* What is required
Reproduce the records below exactly, leaving their images out.

* Exercise materials
┄┄┄┄┄┄
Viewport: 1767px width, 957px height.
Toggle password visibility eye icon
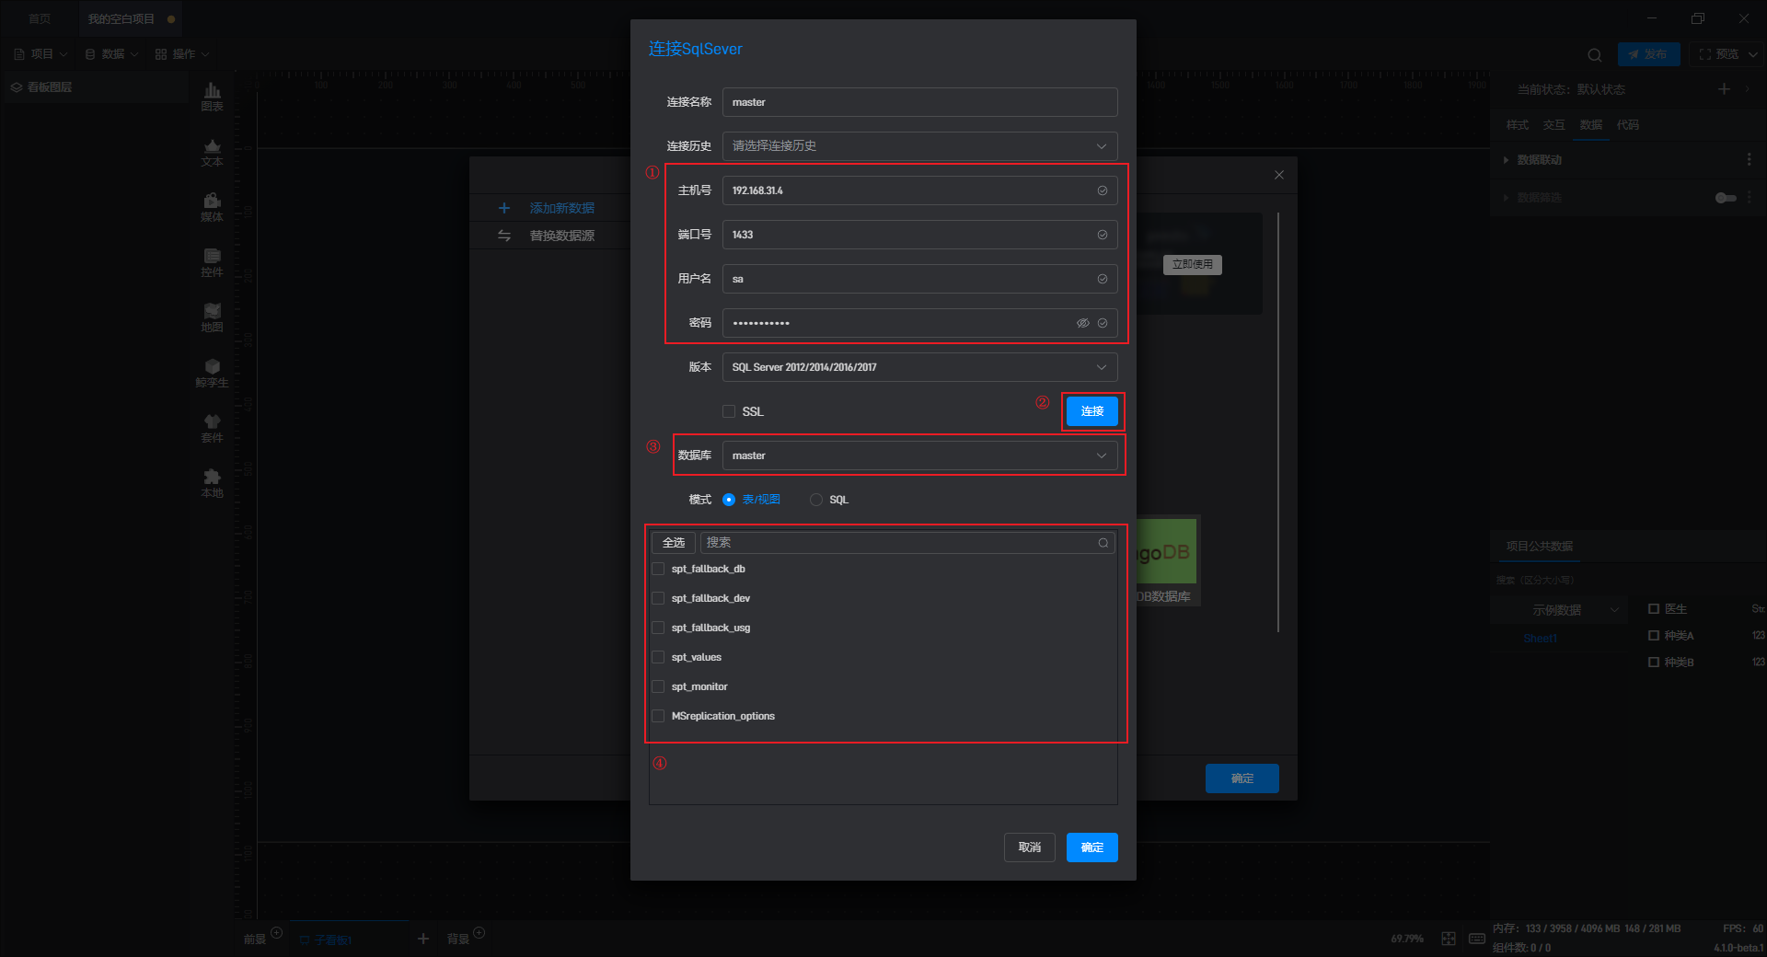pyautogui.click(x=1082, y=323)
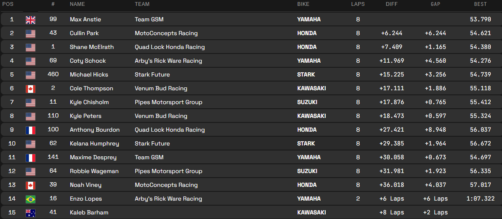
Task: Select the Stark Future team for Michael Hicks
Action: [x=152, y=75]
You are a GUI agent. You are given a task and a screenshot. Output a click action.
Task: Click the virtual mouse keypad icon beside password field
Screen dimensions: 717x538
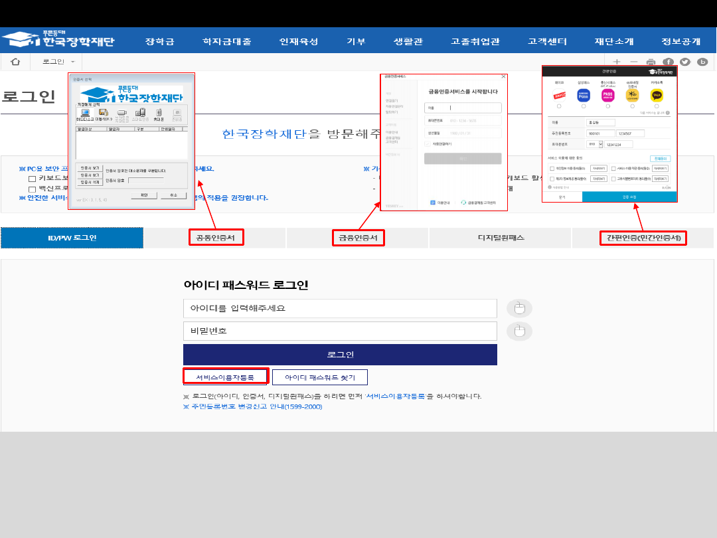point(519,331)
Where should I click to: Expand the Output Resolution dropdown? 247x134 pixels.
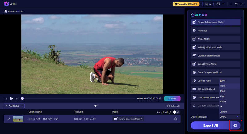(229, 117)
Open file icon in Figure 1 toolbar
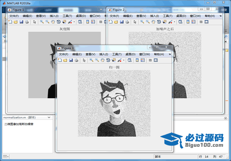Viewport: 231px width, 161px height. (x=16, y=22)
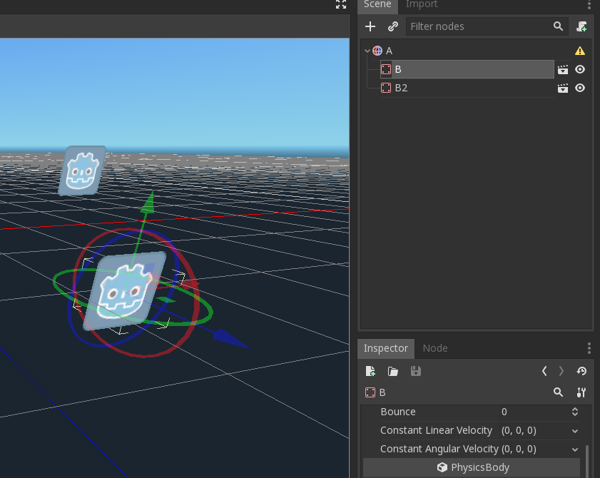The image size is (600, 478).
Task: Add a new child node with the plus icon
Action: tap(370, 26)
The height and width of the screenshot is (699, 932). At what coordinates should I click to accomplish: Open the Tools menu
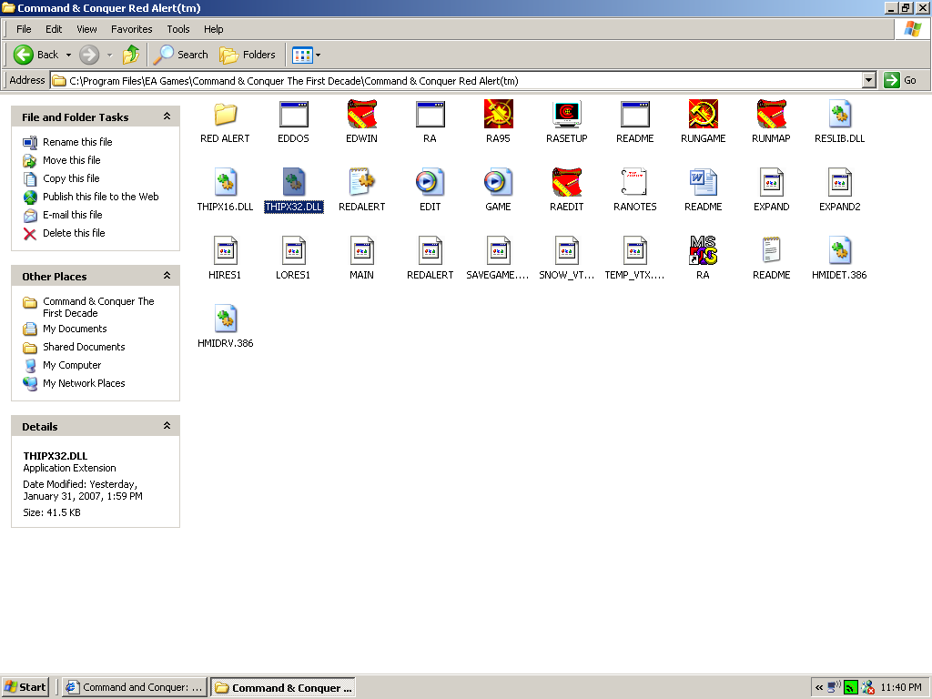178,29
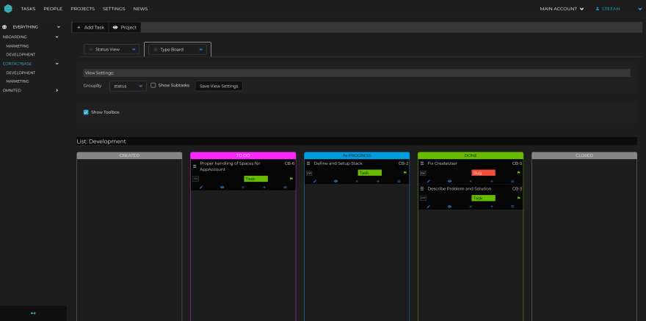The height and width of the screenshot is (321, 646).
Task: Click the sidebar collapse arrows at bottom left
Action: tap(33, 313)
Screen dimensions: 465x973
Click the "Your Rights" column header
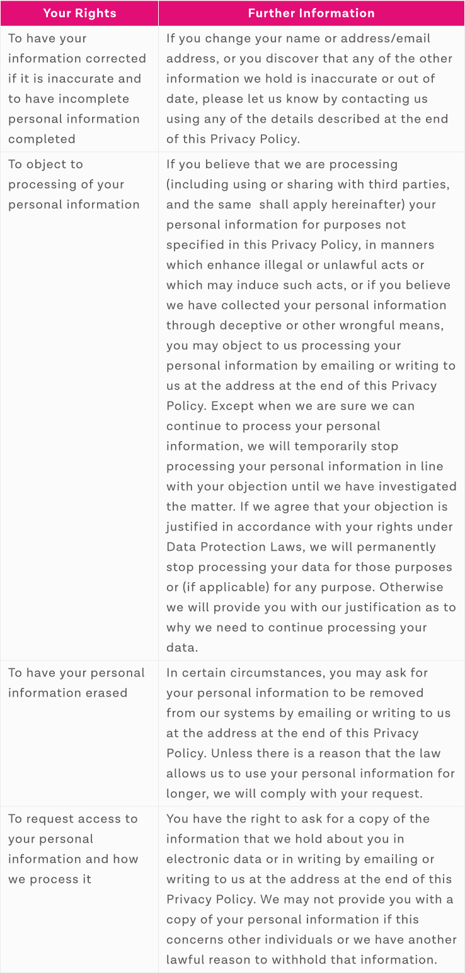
┄┄┄┄┄┄
* Task output
Viewport: 1767px width, 957px height.
Toggle password visibility eye icon
pyautogui.click(x=1082, y=323)
Task: Select the Stark Future team for Michael Hicks
Action: [x=152, y=75]
You are a GUI agent. You are given a task and a screenshot. Output a click action.
Task: Click the virtual mouse keypad icon beside password field
Screen dimensions: 717x538
point(519,331)
Where should I click to: Expand the Output Resolution dropdown? 247x134 pixels.
(229, 117)
Open file icon in Figure 1 toolbar
Viewport: 231px width, 161px height. (x=16, y=22)
The image size is (600, 478).
Task: Add a new child node with the plus icon
Action: tap(370, 26)
The height and width of the screenshot is (699, 932). At what coordinates should I click to accomplish: Open the Tools menu
178,29
The height and width of the screenshot is (321, 646).
Task: Click the sidebar collapse arrows at bottom left
Action: tap(33, 313)
Screen dimensions: 465x973
Click the "Your Rights" column header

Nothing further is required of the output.